- Task objective
Copy out everything in the listing from the line containing "Where should I" down to its end, word for word, leaving out the pictures.
** begin **
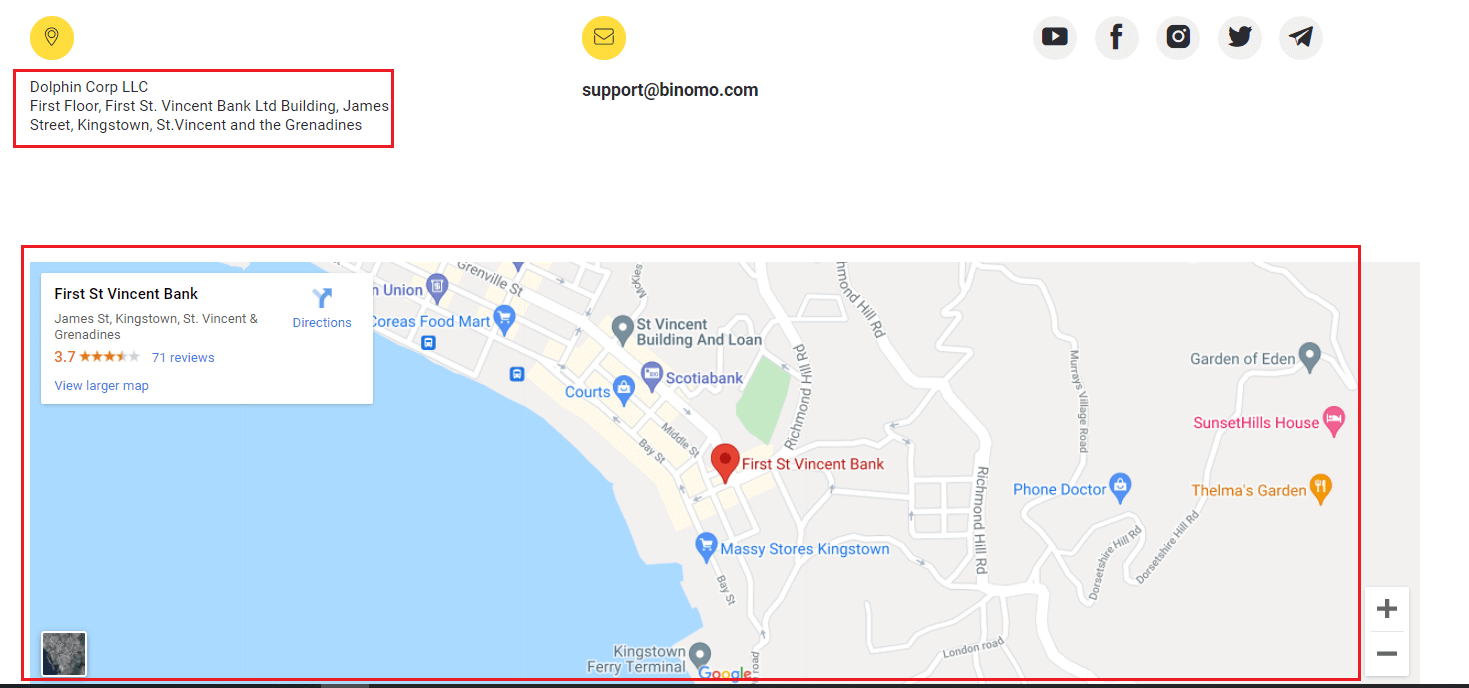This screenshot has width=1469, height=688.
Task: Click the Directions arrow icon
Action: [x=322, y=298]
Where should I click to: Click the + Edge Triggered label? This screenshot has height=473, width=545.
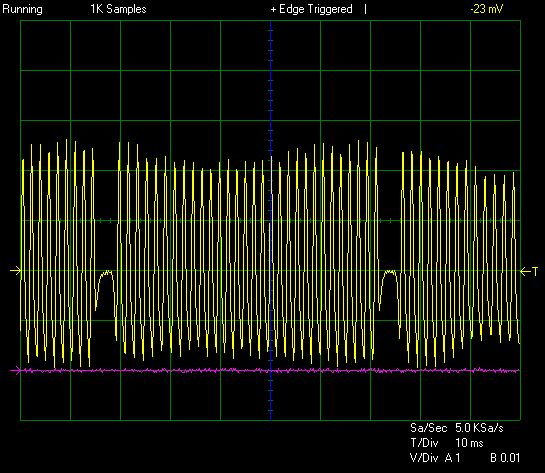click(x=311, y=9)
** end **
- Exercise solution
Where should I click to: Click the + Edge Triggered label? This screenshot has height=473, width=545.
click(x=311, y=9)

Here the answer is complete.